● Listed records
[Start of section]
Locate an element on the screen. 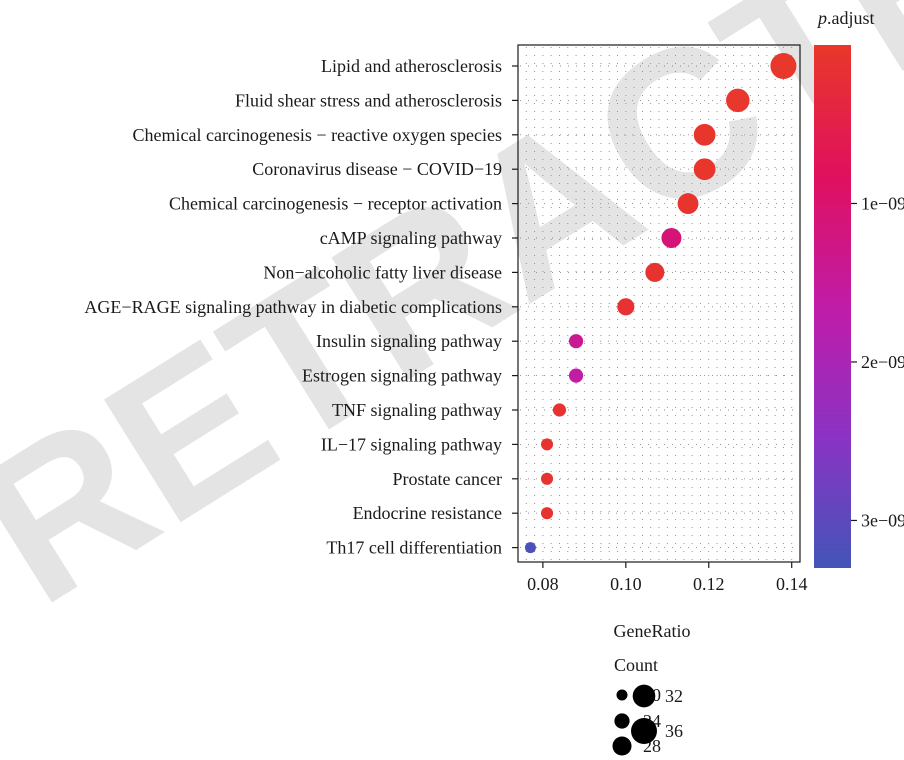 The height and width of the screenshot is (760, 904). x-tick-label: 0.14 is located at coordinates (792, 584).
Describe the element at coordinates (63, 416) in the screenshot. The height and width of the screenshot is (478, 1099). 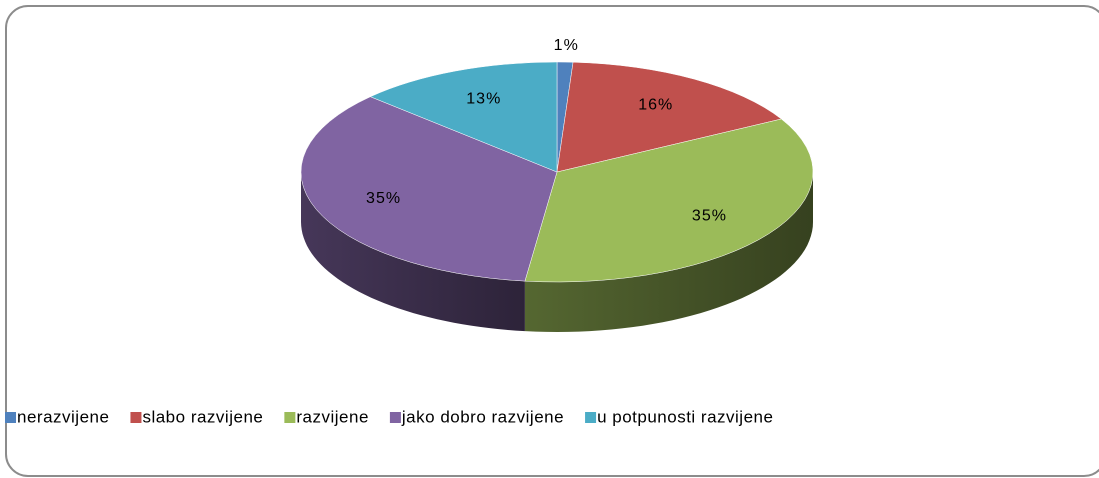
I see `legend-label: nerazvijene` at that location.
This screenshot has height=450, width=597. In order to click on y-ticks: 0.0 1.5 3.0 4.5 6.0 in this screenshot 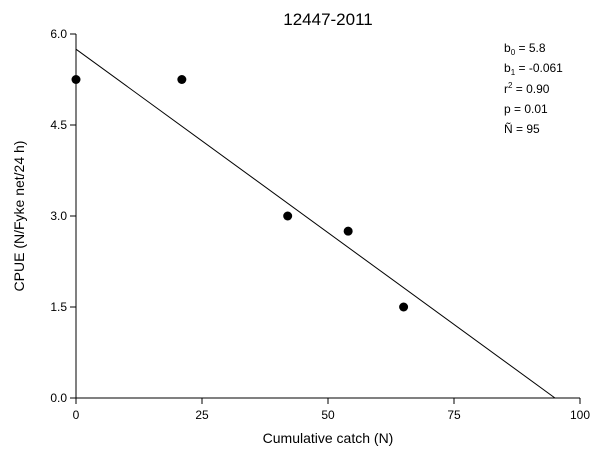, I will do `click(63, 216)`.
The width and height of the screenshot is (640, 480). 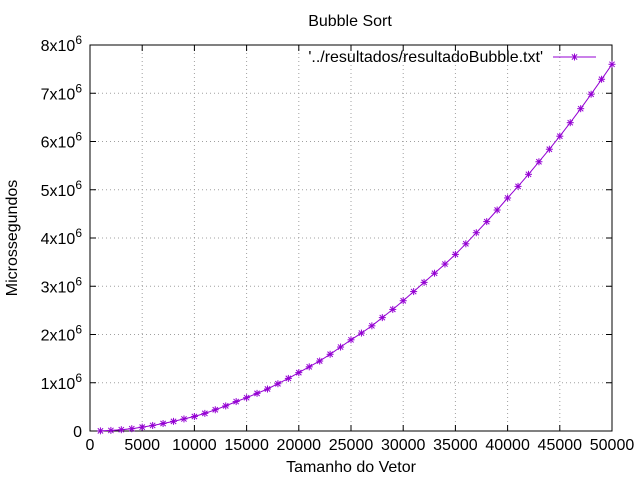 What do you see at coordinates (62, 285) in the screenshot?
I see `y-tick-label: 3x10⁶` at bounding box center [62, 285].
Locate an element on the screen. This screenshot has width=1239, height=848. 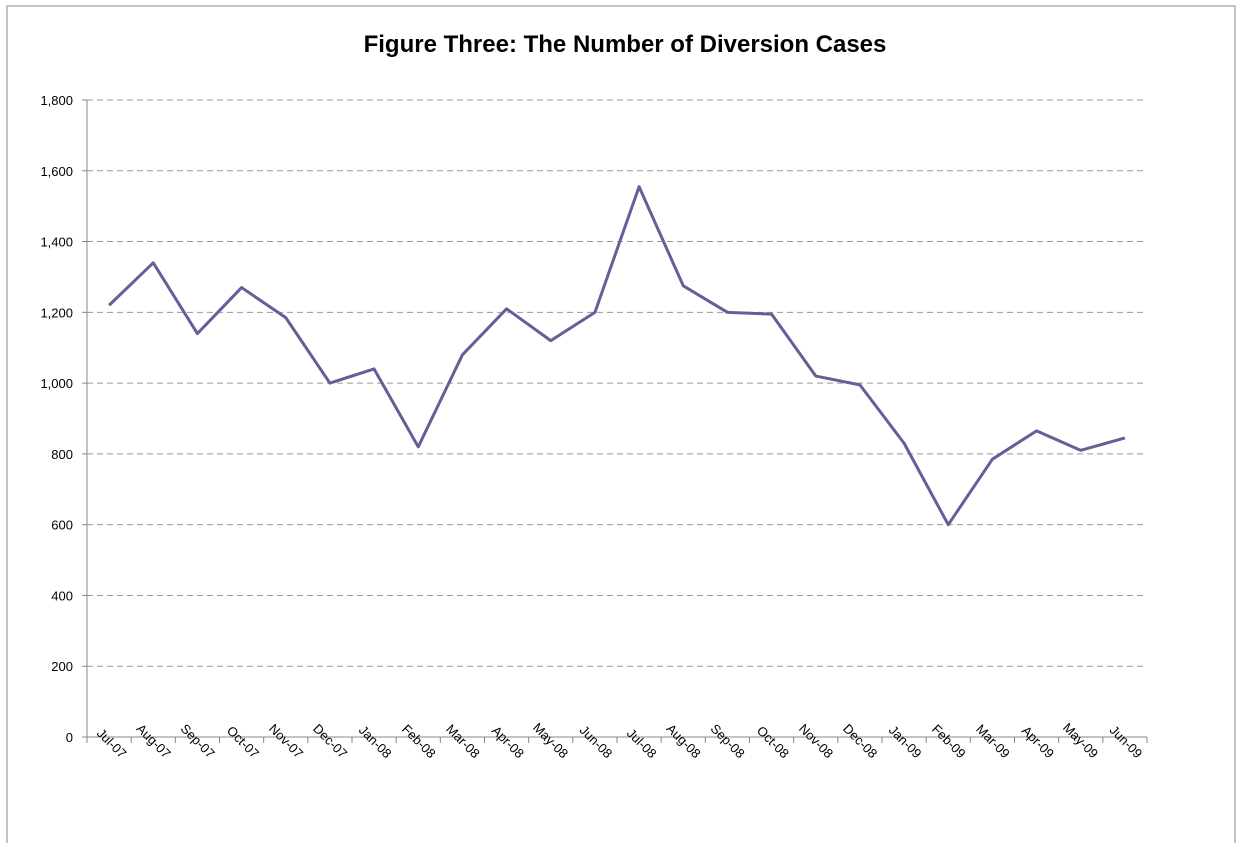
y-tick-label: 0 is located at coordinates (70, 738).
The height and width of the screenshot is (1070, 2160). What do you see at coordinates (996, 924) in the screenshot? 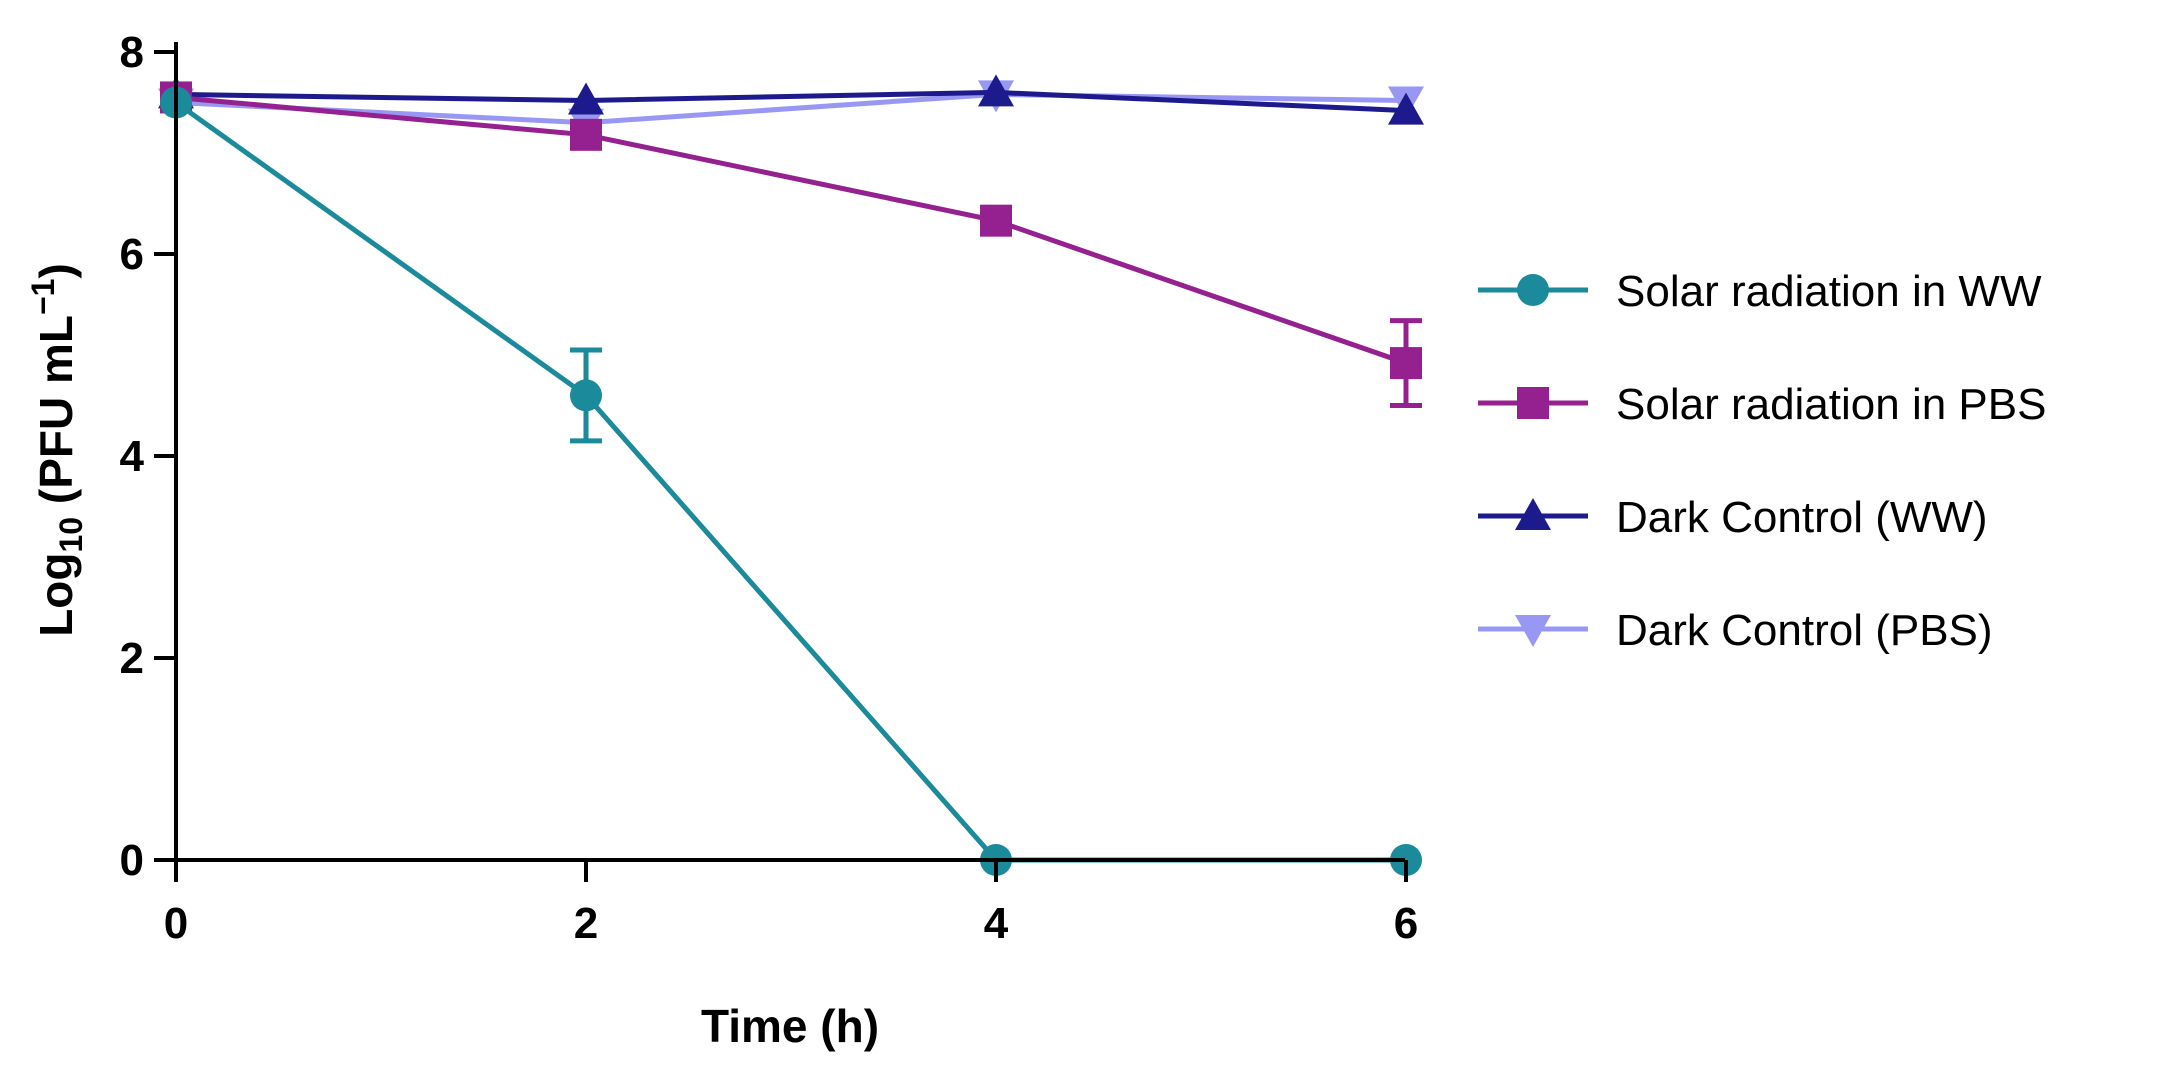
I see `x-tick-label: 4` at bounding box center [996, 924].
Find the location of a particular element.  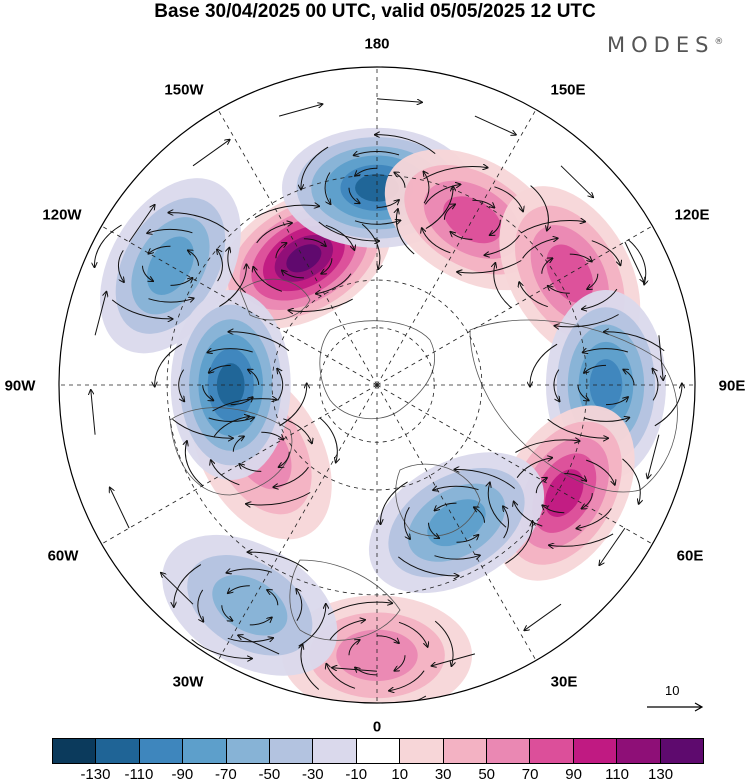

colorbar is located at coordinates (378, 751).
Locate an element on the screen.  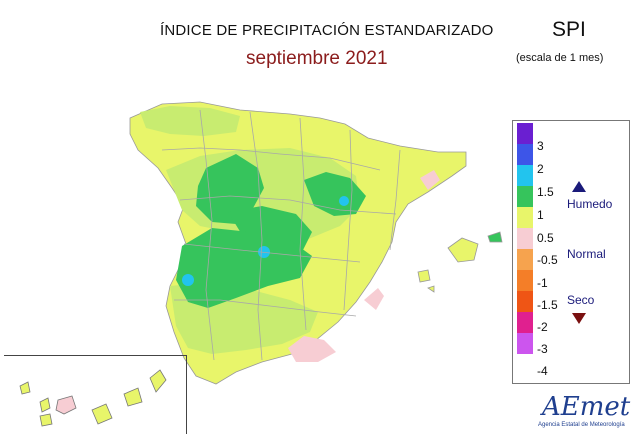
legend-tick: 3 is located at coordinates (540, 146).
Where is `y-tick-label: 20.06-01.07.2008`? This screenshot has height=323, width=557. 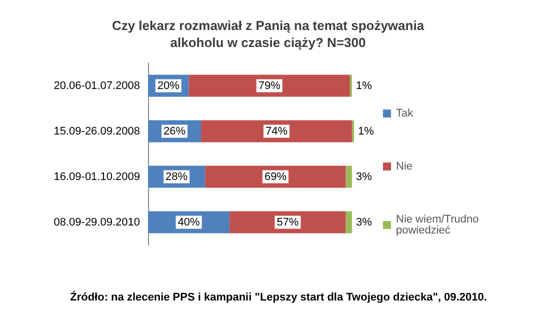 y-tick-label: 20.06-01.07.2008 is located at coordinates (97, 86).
[End of section]
● Assigned task
Copy the listing lines verbatim, starting at the line that contains "Find the location of a particular element." and ending at the line that contains "legend-tick: 3 is", and leave the pictures out of your answer.

● Exercise answer
Find the location of a particular element.  

colorbar is located at coordinates (378, 751).
Locate an element on the screen.  
legend-tick: 3 is located at coordinates (540, 146).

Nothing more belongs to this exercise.